I miei conterranei hanno fama di essere massimi esperti in fatto di sentimenti. Secoli di perizia nell’arte dell’amore distillata nella musica, nel teatro, nella poesia. La passione ribolle nel magma denso del Vesuvio. Non so se sia la verità. Quel che è certo è che i napoletani mantengono certe convinzioni originali su come i sentimenti si declinano. Letteralmente.
Se decidi di convolare a nozze, ad esempio, dalle mie parti ti sentirai chiedere “quando sposi”. I vicini di casa si informeranno presso tua madre su dove sposano sua figlia e suo genero. La riflessività del verbo è un fatto opinabile, un dettaglio che si può trascurare. Forse perché, a ben guardare, quell’impegno eterno alla monogamia ha ben poco di razionale. Se ti sposi, evidentemente, non è che tu stia riflettendo poi tanto.

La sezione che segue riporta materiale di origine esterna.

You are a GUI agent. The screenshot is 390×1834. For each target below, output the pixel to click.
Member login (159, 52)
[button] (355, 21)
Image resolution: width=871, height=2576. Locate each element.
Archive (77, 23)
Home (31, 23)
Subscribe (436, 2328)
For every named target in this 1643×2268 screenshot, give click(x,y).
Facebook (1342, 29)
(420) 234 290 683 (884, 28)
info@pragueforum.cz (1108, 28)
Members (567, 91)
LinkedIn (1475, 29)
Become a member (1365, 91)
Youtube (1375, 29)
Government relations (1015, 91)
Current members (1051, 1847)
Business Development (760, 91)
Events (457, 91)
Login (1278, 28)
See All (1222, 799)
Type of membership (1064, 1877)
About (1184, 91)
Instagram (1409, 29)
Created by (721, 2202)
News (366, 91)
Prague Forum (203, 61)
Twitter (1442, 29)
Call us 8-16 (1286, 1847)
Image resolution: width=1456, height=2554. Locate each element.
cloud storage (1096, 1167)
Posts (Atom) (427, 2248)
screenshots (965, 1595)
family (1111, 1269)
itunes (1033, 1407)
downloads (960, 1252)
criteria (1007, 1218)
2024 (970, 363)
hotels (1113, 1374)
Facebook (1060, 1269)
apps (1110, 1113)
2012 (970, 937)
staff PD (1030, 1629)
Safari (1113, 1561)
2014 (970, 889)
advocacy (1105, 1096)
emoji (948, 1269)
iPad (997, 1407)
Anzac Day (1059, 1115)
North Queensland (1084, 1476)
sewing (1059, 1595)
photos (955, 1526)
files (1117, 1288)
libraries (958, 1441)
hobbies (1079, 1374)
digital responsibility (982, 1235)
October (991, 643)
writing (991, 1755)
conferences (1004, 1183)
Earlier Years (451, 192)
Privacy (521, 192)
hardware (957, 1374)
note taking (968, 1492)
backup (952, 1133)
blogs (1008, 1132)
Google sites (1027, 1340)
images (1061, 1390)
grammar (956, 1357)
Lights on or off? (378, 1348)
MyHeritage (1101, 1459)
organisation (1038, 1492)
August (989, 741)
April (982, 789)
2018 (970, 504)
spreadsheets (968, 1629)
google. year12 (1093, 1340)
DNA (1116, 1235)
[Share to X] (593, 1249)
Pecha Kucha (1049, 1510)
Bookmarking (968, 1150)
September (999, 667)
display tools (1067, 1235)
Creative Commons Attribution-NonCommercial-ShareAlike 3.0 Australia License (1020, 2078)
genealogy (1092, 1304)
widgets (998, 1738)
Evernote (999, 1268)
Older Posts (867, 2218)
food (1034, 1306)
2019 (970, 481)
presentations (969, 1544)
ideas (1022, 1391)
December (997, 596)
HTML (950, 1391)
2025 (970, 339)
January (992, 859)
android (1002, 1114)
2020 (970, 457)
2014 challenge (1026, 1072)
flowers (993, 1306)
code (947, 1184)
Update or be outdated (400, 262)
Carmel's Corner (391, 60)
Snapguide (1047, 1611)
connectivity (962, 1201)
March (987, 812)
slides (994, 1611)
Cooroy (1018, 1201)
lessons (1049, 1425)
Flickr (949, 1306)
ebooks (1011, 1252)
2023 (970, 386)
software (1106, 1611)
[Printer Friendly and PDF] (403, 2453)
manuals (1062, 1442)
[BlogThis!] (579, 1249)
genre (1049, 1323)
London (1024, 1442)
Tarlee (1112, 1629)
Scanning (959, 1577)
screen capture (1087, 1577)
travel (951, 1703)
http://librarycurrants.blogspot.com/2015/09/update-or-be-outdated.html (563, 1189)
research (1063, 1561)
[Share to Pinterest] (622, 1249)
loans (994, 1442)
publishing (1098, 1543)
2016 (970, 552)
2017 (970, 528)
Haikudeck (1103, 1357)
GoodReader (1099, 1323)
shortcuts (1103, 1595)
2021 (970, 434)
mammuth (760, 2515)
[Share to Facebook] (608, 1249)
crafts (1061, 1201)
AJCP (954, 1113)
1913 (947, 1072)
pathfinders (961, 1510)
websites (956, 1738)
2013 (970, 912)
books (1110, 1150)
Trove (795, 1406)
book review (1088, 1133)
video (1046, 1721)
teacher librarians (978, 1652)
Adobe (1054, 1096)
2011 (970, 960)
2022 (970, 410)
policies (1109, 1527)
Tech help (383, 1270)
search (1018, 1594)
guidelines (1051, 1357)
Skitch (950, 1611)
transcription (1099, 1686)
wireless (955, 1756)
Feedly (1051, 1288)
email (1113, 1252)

Il riflessivo ricompare a sorpresa a nozze consumate, nei giorni del puerperio. Se dai alla luce un figlio, infatti, si dirà di te che sei partorita il tale giorno nel tale ospedale. Come se mettere al mondo un bambino facesse in qualche modo rinascere anche sua madre, come se lei si desse la vita di nuovo mentre genera suo figlio. Ogni genitore sa che c’è un fondo di verità in questo, che ogni parto inaugura almeno altre due esistenze – inedite, vergini, nuove – insieme a quella spinta fuori a forza di contrazioni. Ogni madre, in effetti, si partorisce mentre partorisce suo figlio.
E mentre il tuo bambino cresce, il tuo amore per lui si fa transitivo anche quando nel resto del mondo non lo sarebbe. Appena il neonato inizia a interagire, a riconoscerti, tutti ti invitano a giocarlo. “Gioca tua sorella”, si raccomanda al fratello maggiore per invogliarlo a interessarsi a quella piccola intrusa. Per insegnargli a volerle bene. Da protagonista attivo di un’azione, il bambino ne diviene oggetto, l’interesse si concentra su di lui a prescindere dal suo ruolo e dalla sua volontà. La responsabilità resta tutta ai grandi. A Napoli non si gioca con i bambini, si giocano i bambini.
Perché per i napoletani, forse, l’essenza dell’amore sta proprio in questo. La passione che, qualche volta, sovrasta il raziocinio, l’istinto che annichilisce la riflessività. L’amore che partorisce, che restituisce a vita nuova prima di tutto chi lo prova. E poi, soprattutto, l’amato che diviene oggetto di un interesse assoluto e talvolta unidirezionale. Magari eccessivo, ogni tanto, inopportuno e soffocante, addirittura. Incontenibile come lava, duro come lapillo. Corrosivo come acqua salata e poroso come il tufo giallo.
L’amore, a questa latitudine, è sempre transitivo.